Simon O'Connor | Technical Director (Newcastle) Lockwood Publishing | LinkedIn | Personal site

If you are going to measures the distance of the earh to the moon, then you are not going to use centimeters!!!

If your ship moved at 10x lightspeed, then trhe maximum resolution you need is 3000000 KM, so instead of measuring it in KM, scale it and make everything measured in 1000 km or whatever
I had this problem with my world wich is big
only going to 100''000 cordinaate for example was sufficient
to make the world shaking a bit when using rotation matrix
(translation worked well)

I found a solution on the net: it was to keep the camera at 0,0,0
and moving the world around. after all, all the visible object aren''t usually far than 6''000 to 10''000 (far plane)

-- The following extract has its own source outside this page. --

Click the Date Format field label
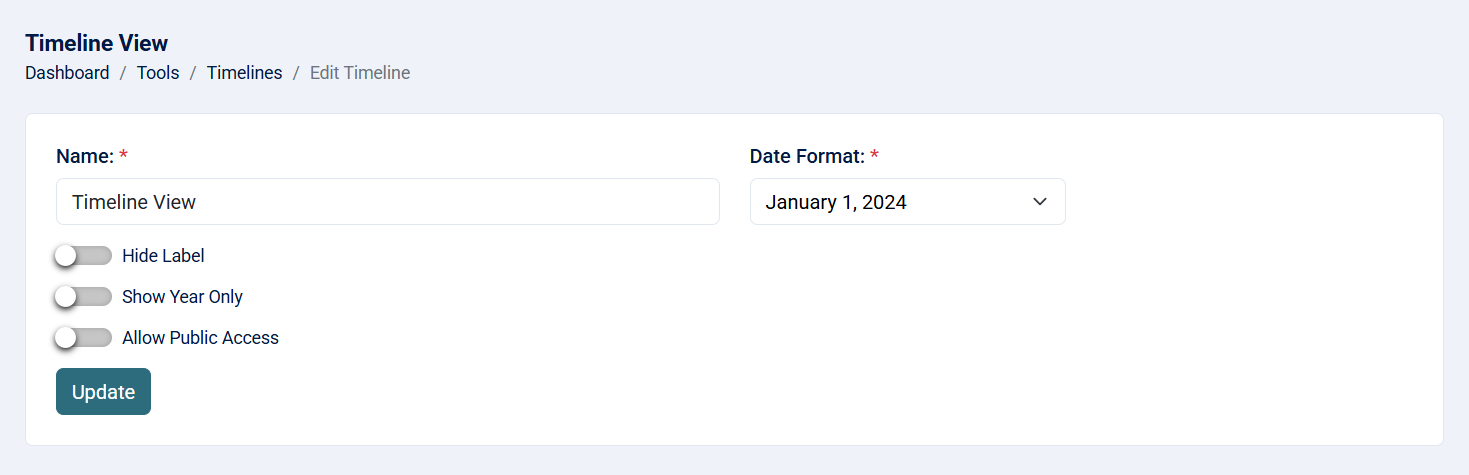click(x=806, y=156)
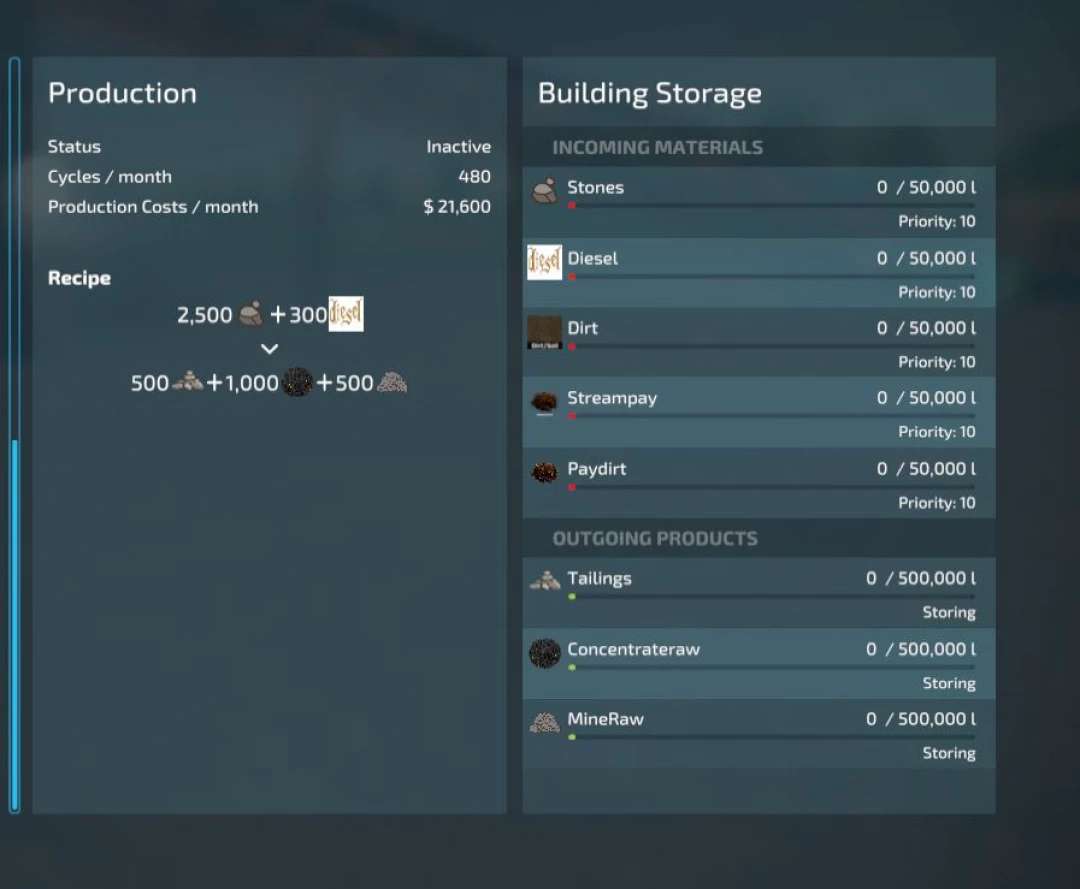The image size is (1080, 889).
Task: Click the Streampay material icon
Action: (544, 402)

As read on internet "it isn''t so terrible as it seem"
and I implemented this in two day transforming my project
(18''000 line width for now)

I kept only a double coordinate and a float for each object that move in the world. Usually as the camera move (camera have also a double "virtual" pos in world) When the object come in view (fast test on double first to sea if near camera) I start each frame to convert from world coordinate in camera coordinate and all work Ok now.

All effect (explosion particle etc etc) doesn''t need double coordinate while they always appear near the camera

but it''s really "not as terrible as it seem" and the only simple solution I found. just a litle math as the object come close
otherwise an object pos from camera can be found
by object''s double - camera''s double

Hope it''s clear my english is bad. if interested I can post some code.

Dan
Combat Sail Simulator
Css''s forum, Screenshot

You really shouldn''t mix and match doubles and floats. The FPU takes a little time to switch states between double and single presicion, which begins to add up over a few hundred or thousand calls a frame...

Steve
I wonder if we can do something that isn''t bad for game programming.
"not less than nn poly per call,not too much,no vertex buffer and texture switching, no texture... it''s bad, not this , not that " and now no double.

We will finaly end with a flat cube turning on screen but then the player will start to rant.

I think there is a limit to optimisation. if it work ? do it.

For me it work and the FPS is good even on a ati rage pro p400
(the last commercial game I bought don''t even run on this config)
I didn''t saw any performance hit since I implemented this (appart that now it don''t shake anymore)and there is a a whole world displayed with model.